Mudgap was originally called “Hueco Lodo” and “Boquete Del Fango” before the English version took hold with the gold mines in the 1870’s. The name comes from the Rio Fangoso River, which flows beneath the old mining town.
Gold was found above Mudgap Pass on Claver Mountain and several mines operated along Mine Ledge Road, the site of an artists’ and writers’ community today. The Solomon Mine was the most prosperous but two others survived into the twentieth century, The Mina Fangosa and the Quaker Lode. After the mines were shuttered in the 1930’s Mudgap evolved toward its present corporality: tourist destination, unspoiled vacation spot and home to defense and space industry professionals fleeing Las Cruces as well as copy writers, artists and free-lance authors enjoying its undiscovered mountain purity.
The town dates from 1874 when territorial Governor Giddings established postal service. It was still just a frontier camp. Prior to incorporation in 1893 civic functions were administered by the Miners’ and Merchants’ Council, which hired a “Mayor” and a “Constable” and managed a small subscription school for the Council’s children. The Council also managed the building of the Solomon Line, still operating the steam train to Las Cruces, and the historic Estatua Opera House, a favorite of tourists to the former frontier town.

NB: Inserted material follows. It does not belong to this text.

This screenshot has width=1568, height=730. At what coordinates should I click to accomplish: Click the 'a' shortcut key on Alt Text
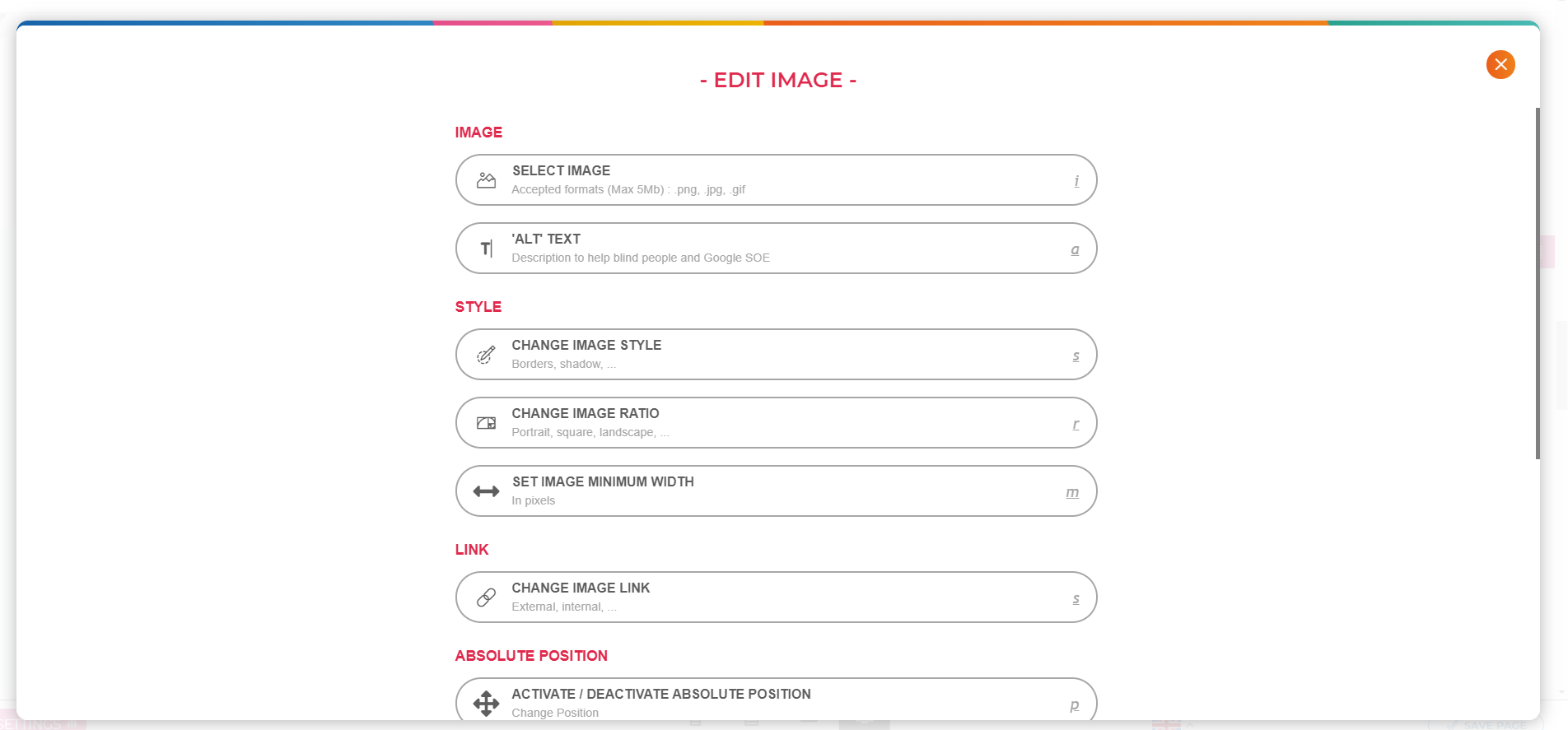[x=1075, y=249]
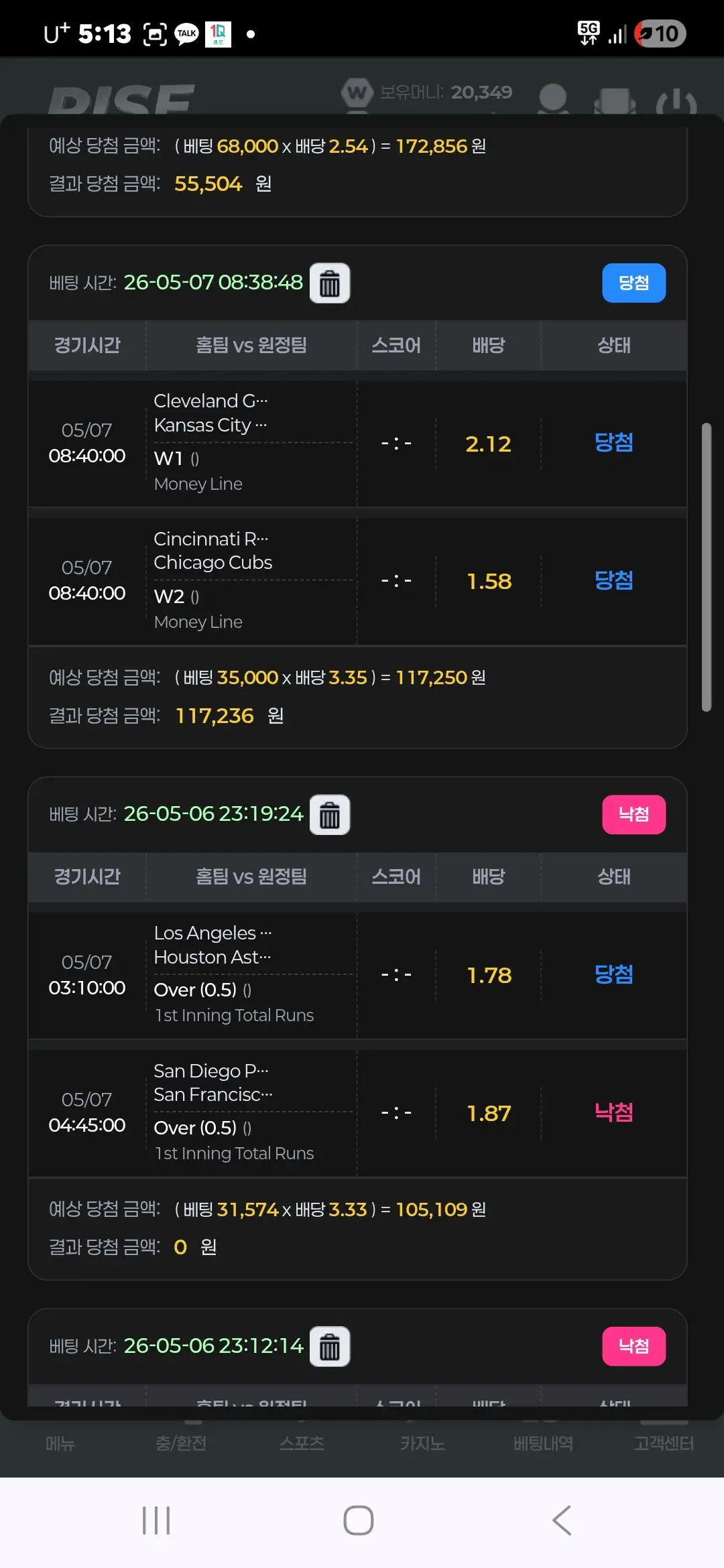Open the messages icon in header

615,101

The Mudgap slogan, “the town they said was fictional,” comes from a radio quiz show of the early fifties, which stumped a contestant with the question, “Which of these is not the name of an American mining town?” The correct answer was “Lickety Split, Idaho” but the contestant answered Mudgap because, as he later confessed, he didn’t think New Mexico was a real state.
Solomon Line Engine
After the decline of the mines Mudgap avoided the ghost town fate of its contemporaries when tourists, artists, authors and urban escapees succumbed to its mountain scenery and unspoiled personality. Vacationing tourists replace the gold miners of the frontier.
Old Man Morgan's Windmill, current day.
Mudgap’s Historical Society honors the town’s past and celebrates local attractions such as the Solomon Line’s steam train, the remains of the gold mines and various civic celebrations. The Primary function of the Historical Society is guarding the legacy of Mudgap’s most famous early resident, Bohannon.